2. A SOFC system preventing the sealing structure of the gas outlet end of the stack as claimed in claim 1, characterized in that: The support barrier assembly (7) comprises: The U-shaped sheet body (70) is vertically distributed with multiple layers along the electric pile (1), and the opening of each layer of the U-shaped sheet body (70) faces the catalytic burner (2); The connecting sheet (71) is connected between the multiple layers of the U-shaped sheet body (70) and is provided with multiple.

3. A SOFC system preventing the sealing structure of the gas outlet end of the stack as claimed in claim 2, characterized in that: The U-shaped sheet body (70) and the connecting sheet (71) are coated with glass glue, and the protective cover (4) is bonded with the U-shaped sheet body (70) and the connecting sheet (71) through the glass glue.

4. A SOFC system preventing the sealing structure of the gas outlet end of the stack as claimed in claim 2, characterized in that: The electric pile (1) is connected with a bolt (8) between the two ends, the U-shaped sheet body (70) is provided with a through hole (80), and the through hole (80) is used for the bolt (8) to pass through.

5. A SOFC system preventing the sealing structure of the gas outlet end of the stack as claimed in claim 2, characterized in that: The inside of the opening of the connecting sheet (71) is provided with an avoidance groove (710) matched with the ceramic frame (3).

6. A SOFC system preventing the sealing structure of the gas outlet end of the stack as claimed in claim 1, characterized in that: The protective cover (4) and the two side walls of the catalytic burner (2) are welded and fixed.

7. A SOFC system preventing the sealing structure of the gas outlet end of the stack as claimed in claim 6, characterized in that: The protective cover (4) is fixedly connected with a metal pipe (90), the current collecting plate on the electric pile (1) is connected with a wire (91), the wire (91) passes out of the metal pipe (90), the wire (91) is used for transmitting electric energy, and the metal pipe (90) is provided with a sealing assembly. The sealing assembly is used for blocking the leakage of gas from the metal pipe (90).
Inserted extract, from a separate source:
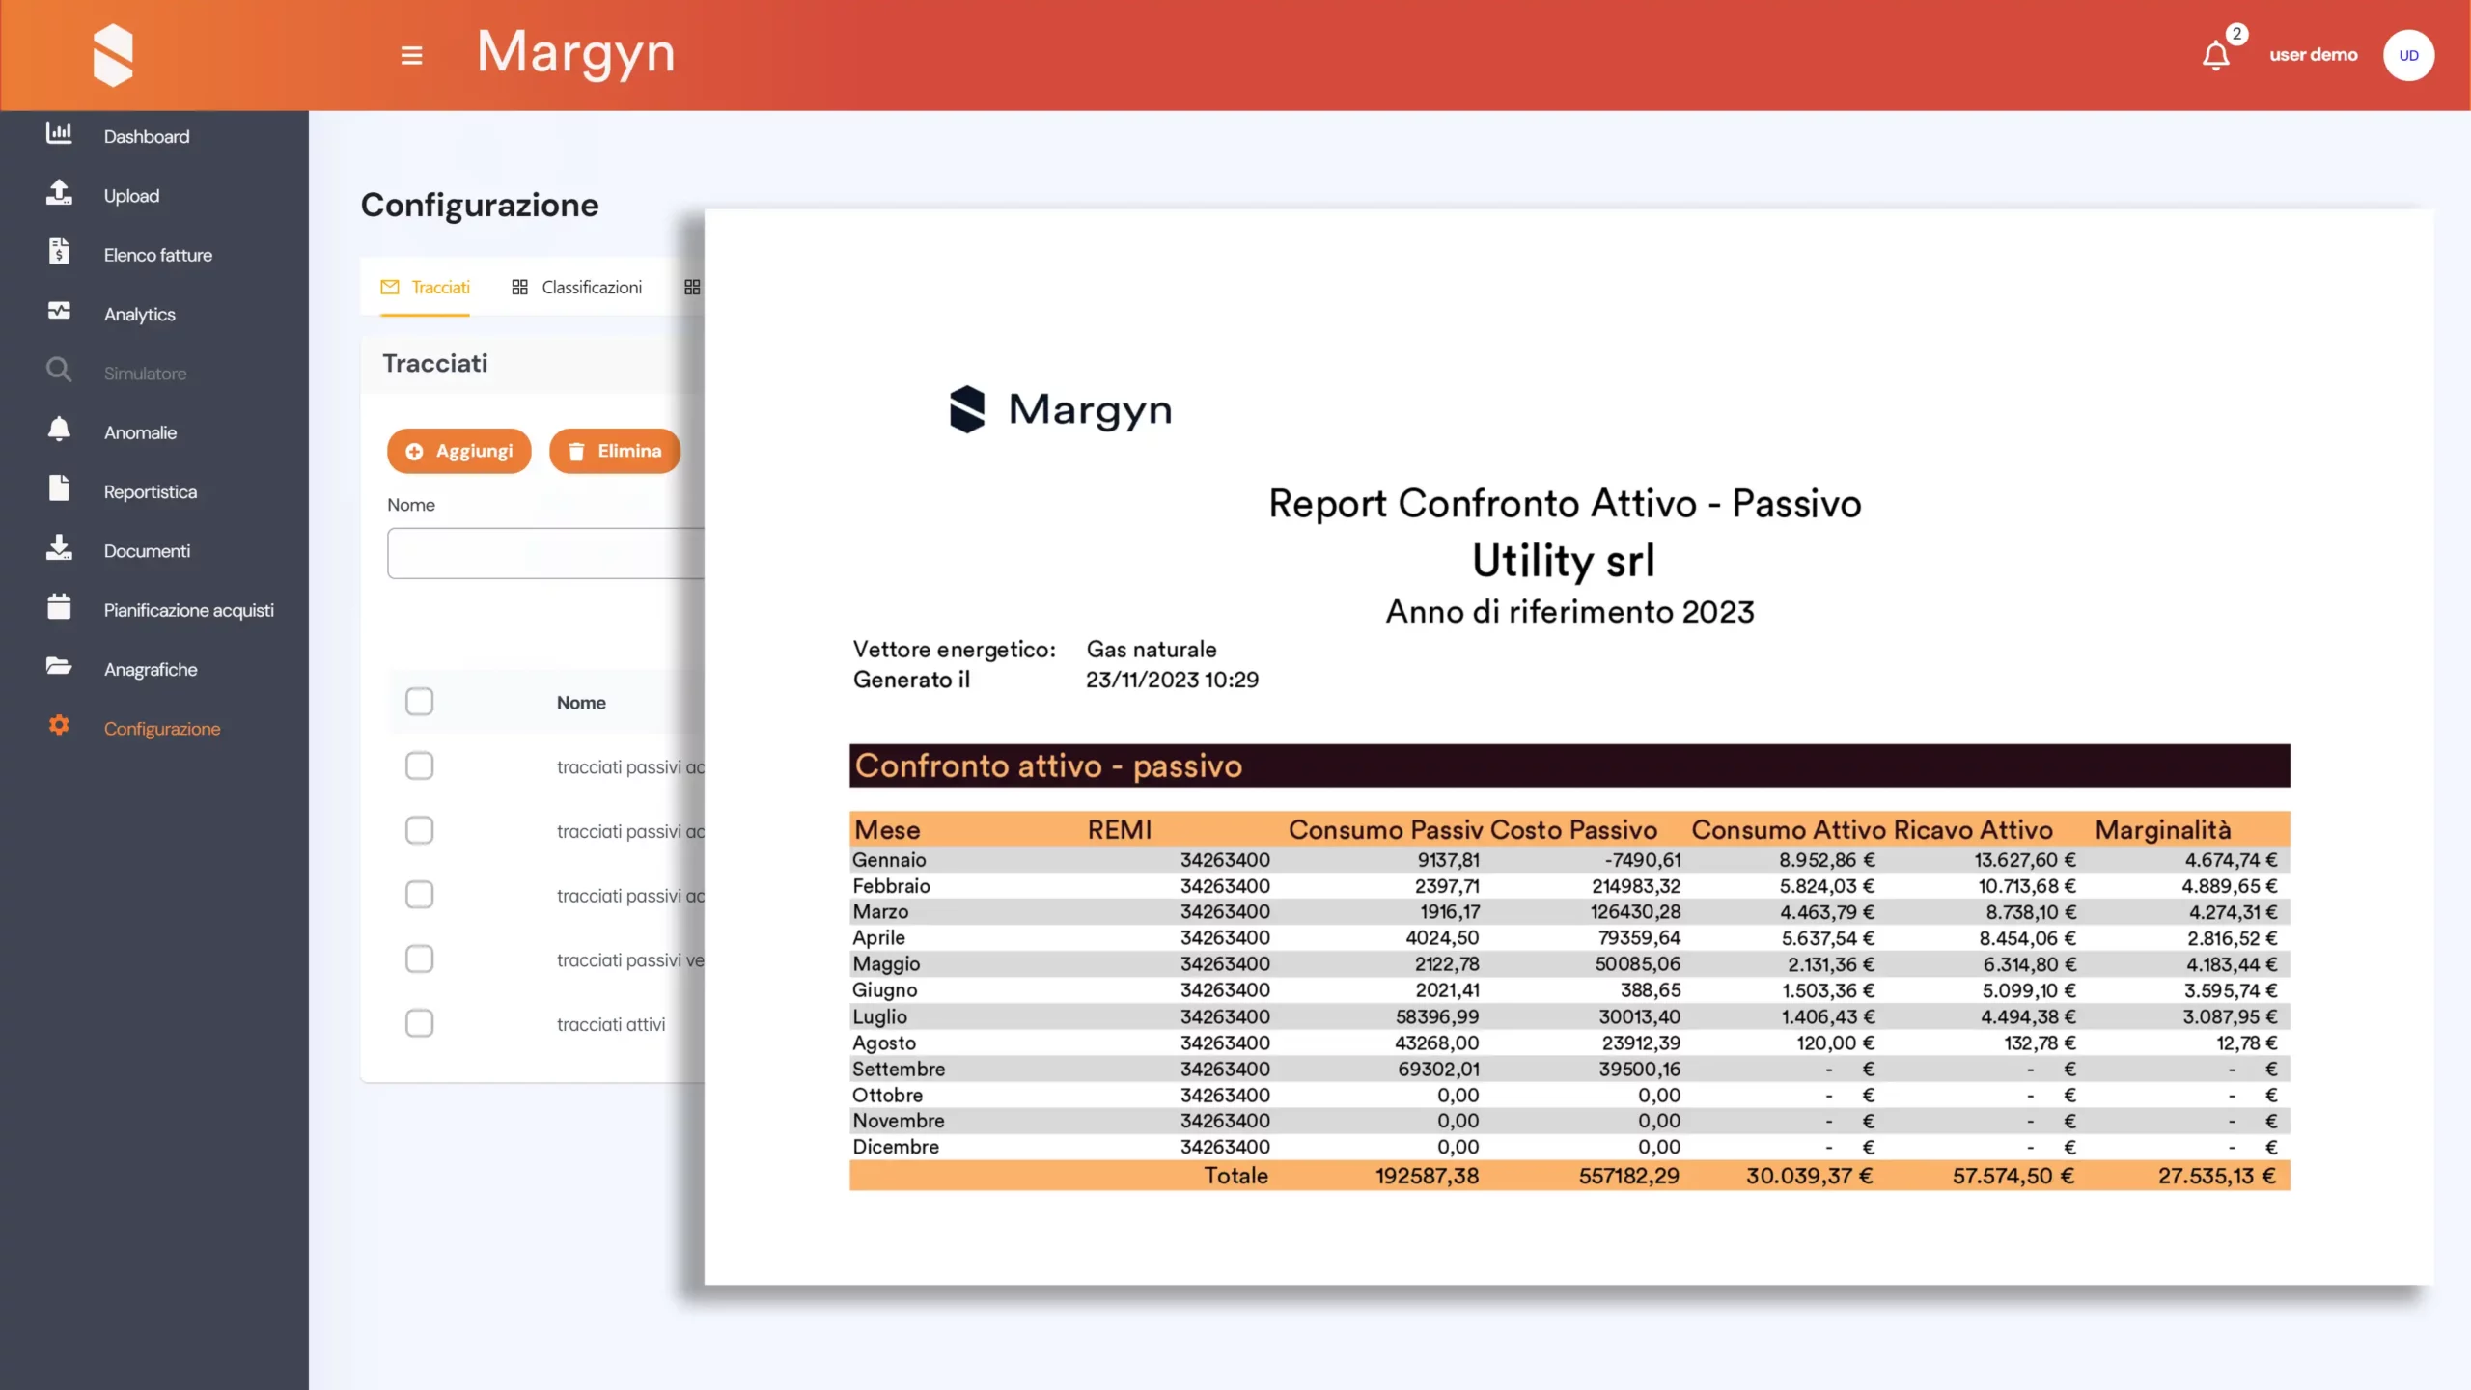Click the Anagrafiche folder icon
The width and height of the screenshot is (2471, 1390).
pos(59,666)
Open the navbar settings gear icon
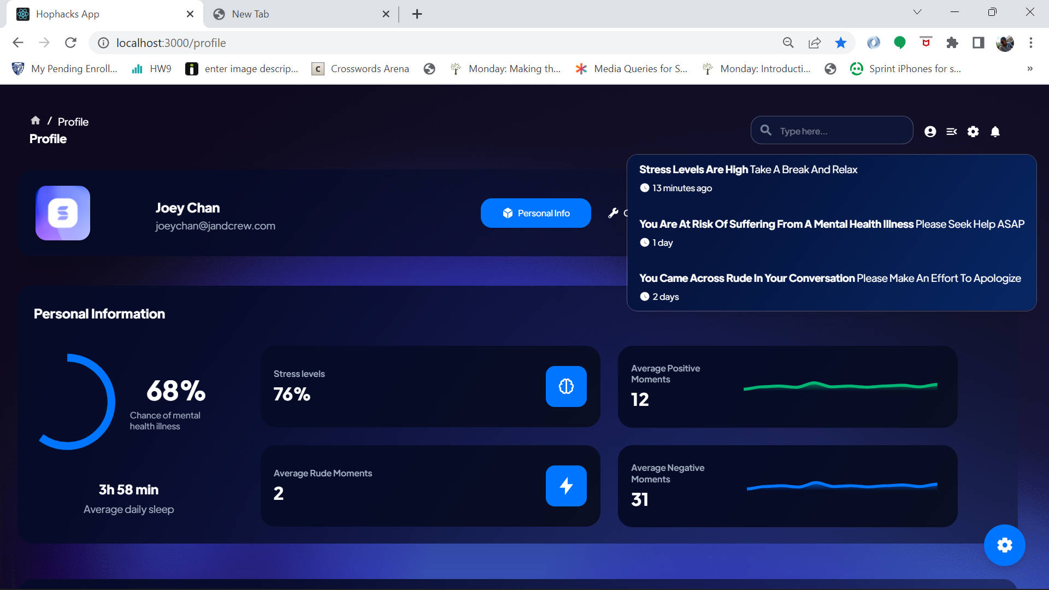This screenshot has height=590, width=1049. (973, 132)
8. A SOFC system preventing the sealing structure of the gas outlet end of the stack as claimed in claim 7, characterized in that: The sealing assembly comprises: The ceramic column (92) is provided with multiple, and each ceramic column (92) is provided with a through hole for the wire (91) to pass through; The high-temperature glue (93) is filled between adjacent ceramic columns (92).

9. A SOFC system preventing the sealing structure of the gas outlet end of the stack as claimed in claim 6, characterized in that: The protective cover (4) is provided with a support (40) near the catalytic burner (2) at the top and bottom. The support (40) is provided with a connecting hole (41), and the connecting hole (41) is used for installing a connecting piece. The connecting piece is used for connecting with the catalytic burner (2).

10. A SOFC system preventing the sealing structure of the gas outlet end of the stack as claimed in claim 1, characterized in that: The protective cover (4) and the support barrier assembly (7) are made of alumina ceramic.